◆ **LISTE DES TÂCHES**
[A] D'après le texte sur la ferronnerie d'art, combien de temps dure en général l'apprentissage des bases ?
[B] Poursuivez le texte sur la ferronnerie d'art après sa dernière phrase.

◆ **EXTRAIT DE PAGE**
---------------

Pour être ferronnier d'art, il faut connaître les étapes de la transformation et de l'assemblage de la matière. L'artisan doit également savoir établir un contact avec le client afin de lui proposer un projet adapté aux contraintes de sa commande. Le ferronnier d'art a un intérêt pour le travail physique, il est à l'écoute de ce qui se fait actuellement et a un bon sens de l'observation, afin de créer des pièces originales et harmonieuses. Enfin, il aime expérimenter et accepte de voir son projet évoluer au fur et à mesure du travail.

Bien que la ferronnerie d'art soit plus accessible au grand public de nos jours par le biais de cours, d'ateliers et d'animations, l'intérêt pour ce savoir-faire demeure marginal et il est encore difficile d'assurer la relève des artisans qui se retirent du métier. Les artisans peuvent recevoir des commandes privées de la part de particuliers et être sollicités par des municipalités ou des organismes qui œuvrent à la protection du patrimoine pour restaurer et créer les éléments décoratifs de bâtiments ancestraux. Compte tenu de l'investissement qu'exige cette pratique, il s'agit la plupart du temps de l'activité principale de l'artisan. Cependant, il est possible que certaines personnes pratiquent cette activité comme loisir.

Haut de la page

Apprentissage et transmission

La maîtrise de la ferronnerie d'art se transmet traditionnellement de maître à élève. La plupart du temps, l'élève est invité à travailler chez son maître en l'assistant dans la réalisation de ses projets, le temps de parfaire ses compétences techniques. En général, l'apprentissage des bases prend entre trois et cinq ans. Ensuite, il faut compter environ une dizaine d'années pour maîtriser parfaitement les étapes du travail. Le métier de ferronnier d'art n'est pas réglementé par un ordre professionnel. Tous les artisans, qu'ils aient suivi leur formation chez un artisan professionnel ou dans une école de forge, peuvent être membre de la confrérie des forgerons du Québec, qui est associée à la Artist Blacksmith's Association of North America.

Puisque chaque maître ferronnier se différencie par son style, sa facture peut également être reprise par son élève lors de l'apprentissage. Aujourd'hui, il est plus difficile pour les apprentis de trouver un maître qui soit disponible pour leur montrer les rudiments de la ferronnerie d'art, car beaucoup n'offrent pas officiellement de cours. Il existe désormais de nombreux ouvrages de référence sur la ferronnerie, mais c'est la pratique qui permet réellement à l'artisan d'améliorer sa technique.

---------------

◆ **ENREGISTREMENTS PRÉSENTÉS**

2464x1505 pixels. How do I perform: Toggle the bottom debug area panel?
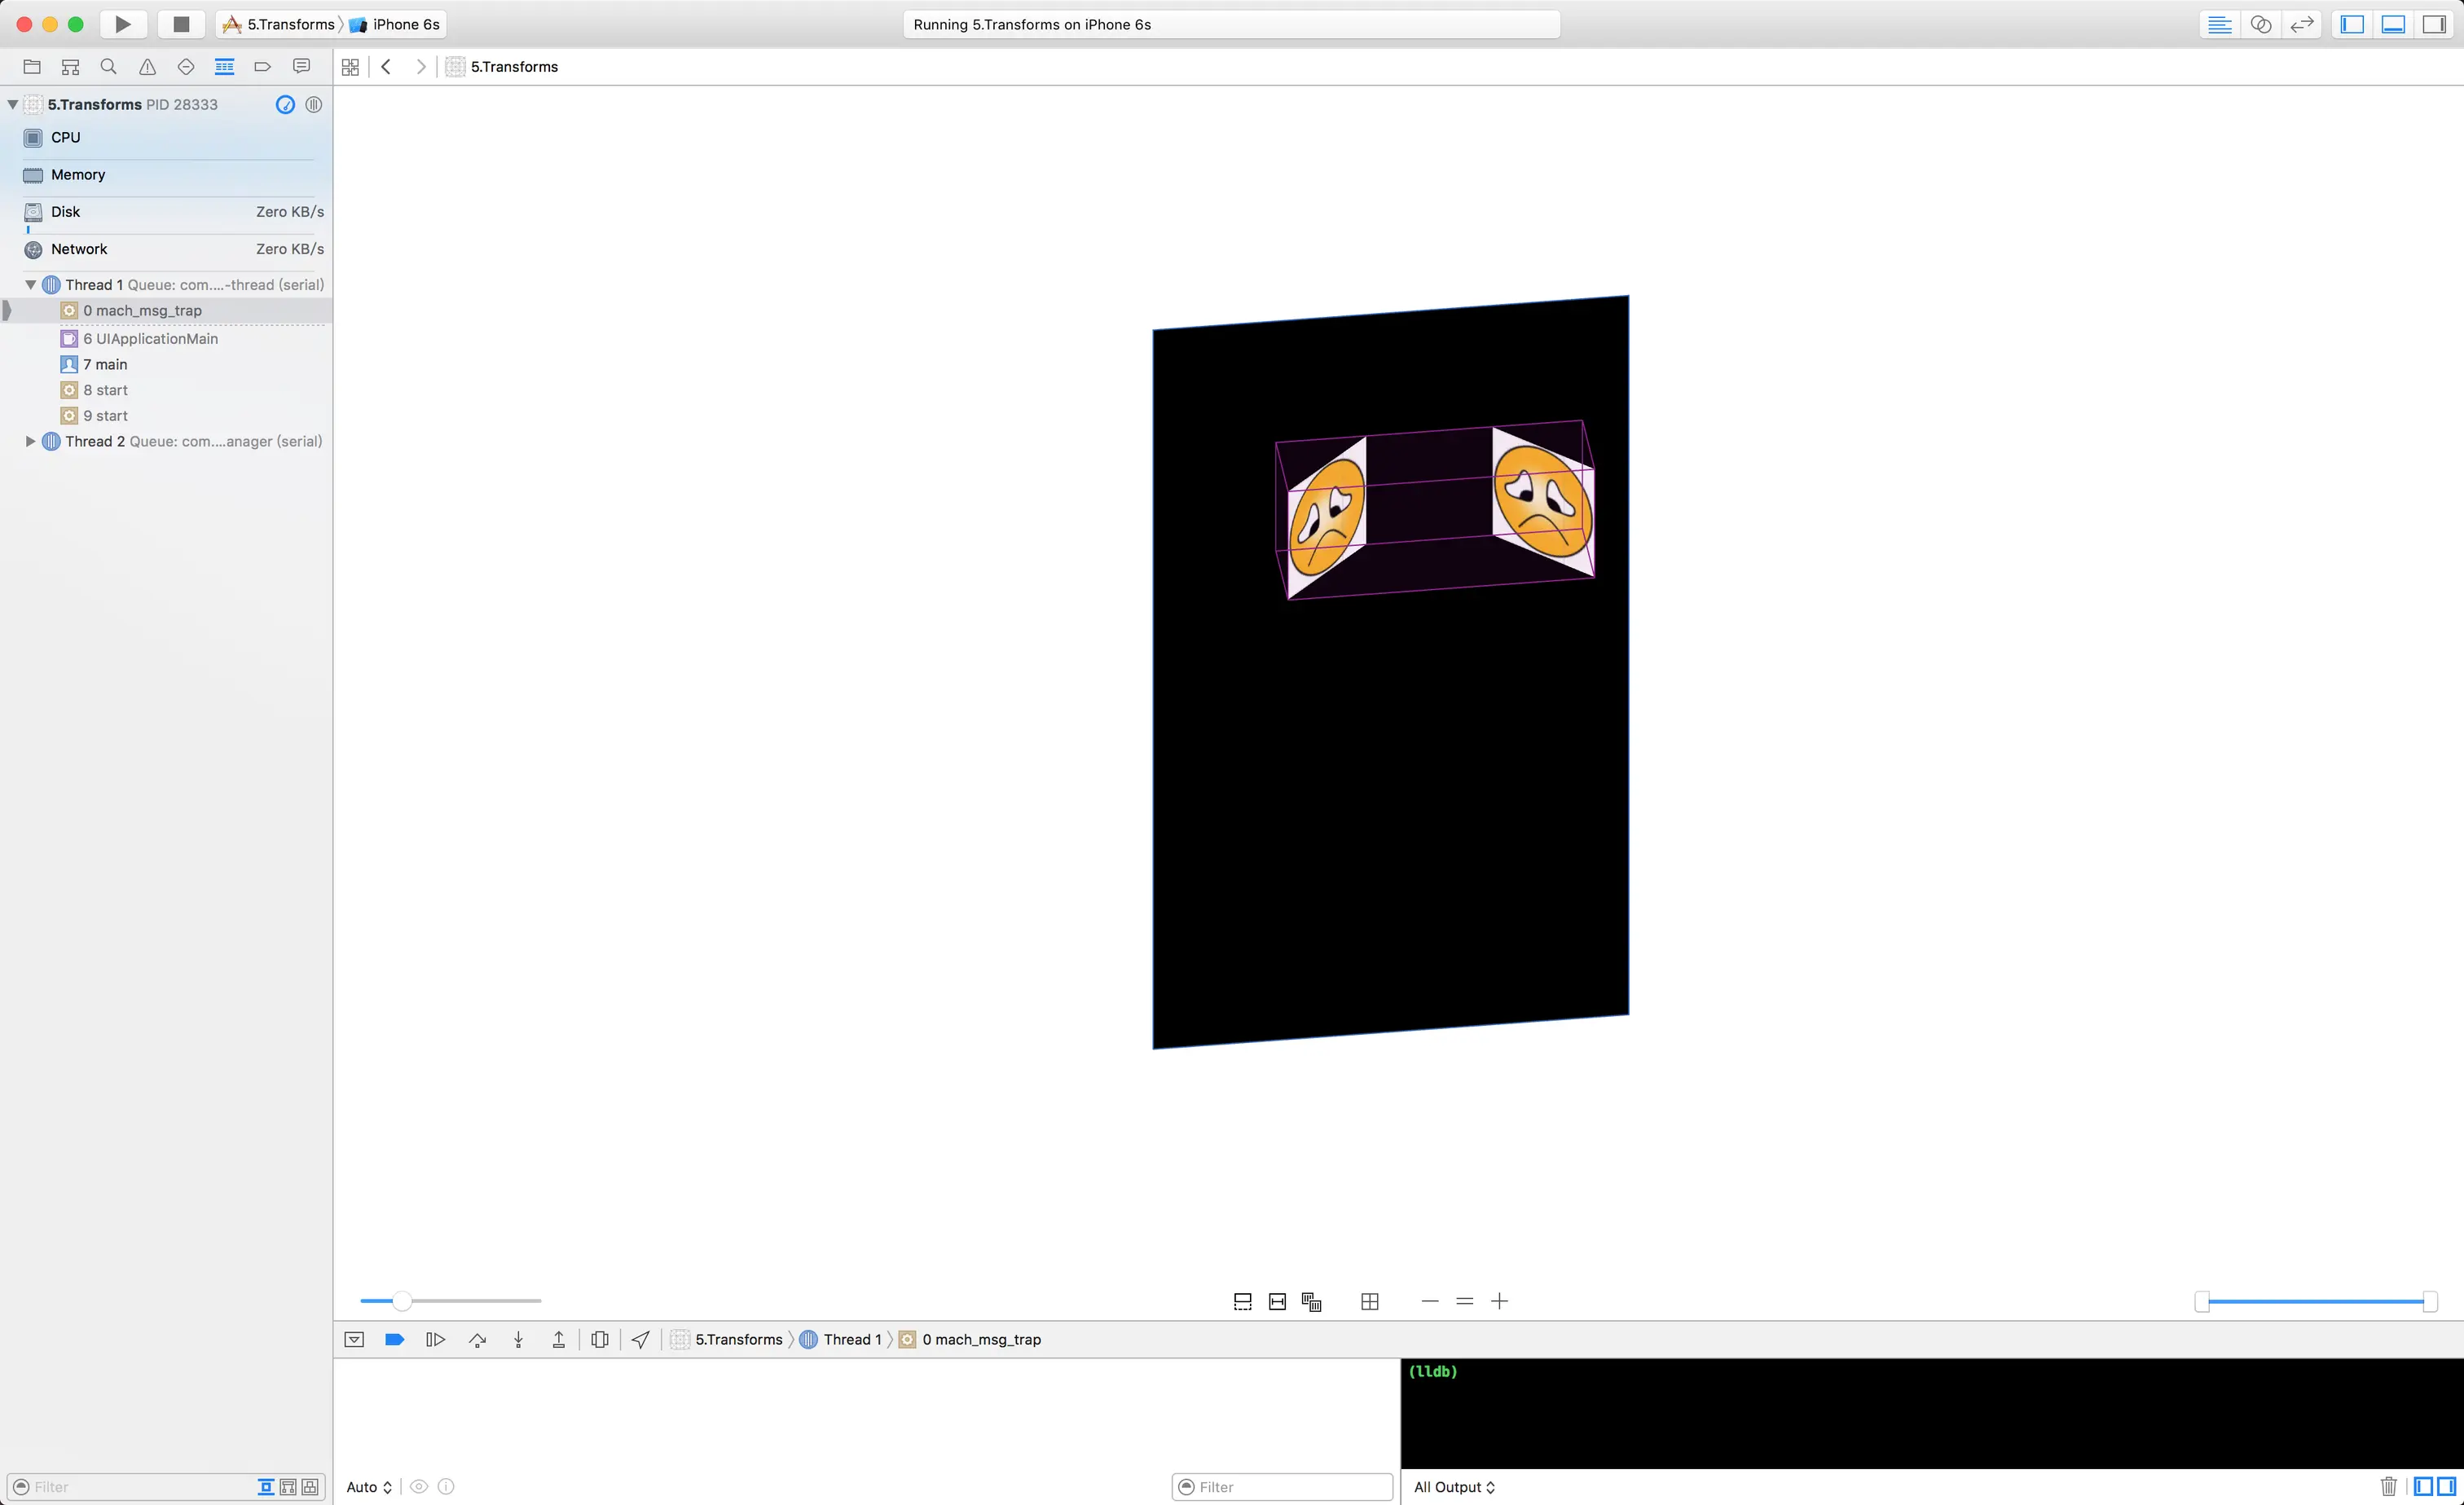pyautogui.click(x=2393, y=25)
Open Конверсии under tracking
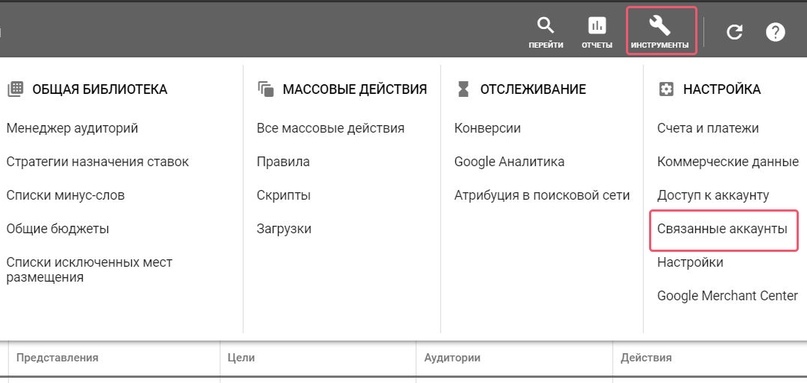This screenshot has width=807, height=383. 487,128
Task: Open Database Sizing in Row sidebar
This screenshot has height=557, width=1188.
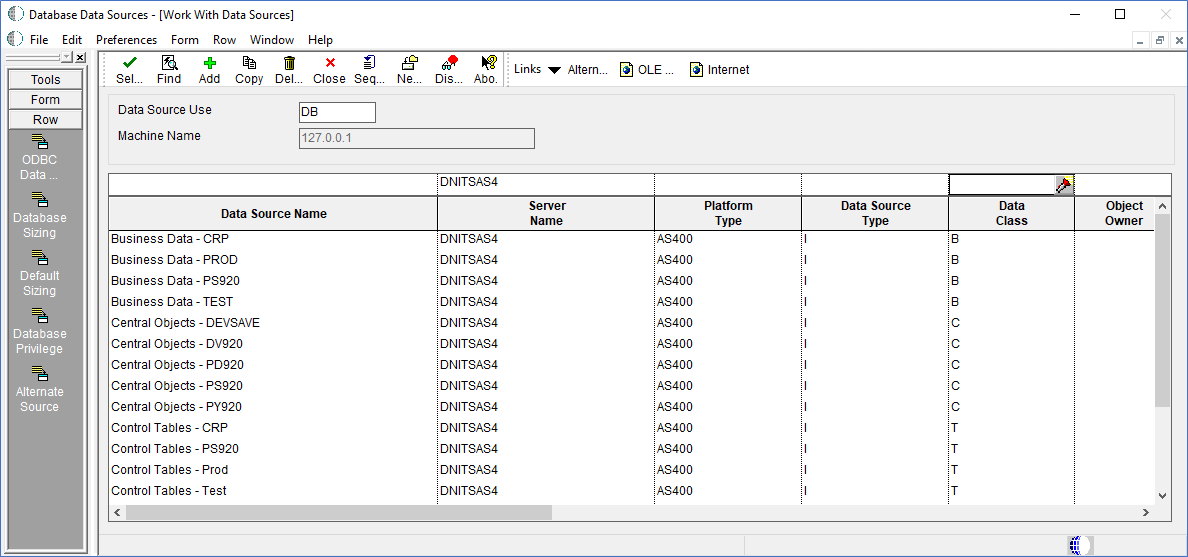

---------------

◆ **RÉSULTATS DE L'EXERCICE**
[A] Entre trois et cinq ans.

[B]
Les forges de Montréal offrent des cours de forge traditionnelle qui visent à assurer une relève dans ce domaine. En consultant le site Internet de La Confrérie des forgerons du Québec, il est également possible de trouver les coordonnées d'un professeur. De plus, le Conseil des métiers d'art du Québec propose un programme de mentorat-consultation avec des maîtres forgerons de plusieurs régions.

Haut de la page

Références

Notices bibliographiques :

  • BOUCHARD, Dominique. « Structure et effectifs des métiers du fer à Montréal avant 1765 ». Revue d'histoire de l'Amérique française.. Vol. 49, no 1 (1995), p. 73-85.
  • Confrérie des forgerons du Québec. Confrérie des forgerons du Québec [En Ligne]. https://sites.google.com/site/forgeronqc/cours-de-forges
  • Conseil des métiers d'art du Québec. Répertoire des événements et des salons en métiers d’art au Québec [En Ligne]. https://www.metiersdart.ca/client_file/upload/pdf_doc/0_repertoire_des_salons_en_metiers_d_art_du_quebec_sept_2013.pdf
  • DUVAL, Paul-Marie. « Vulcain et le métal dans Travaux sur la Gaule (1946-1986) ». Publications de l'École Française de Rome (1989), p. 303-321.
  • GRENIER, John. The far reaches of empire: war in Nova Scotia, 1710-1760. Oklahoma, University of Oklahoma Press, 2008. 270 p.
  • LACOURSIÈRE, Jacques, Jean PROVENCHER et Denis VAUGEOIS. Canada-Québec: synthèse historique, 1534-2000. Québec, Éditions du Septentrion, 2001. 591 p.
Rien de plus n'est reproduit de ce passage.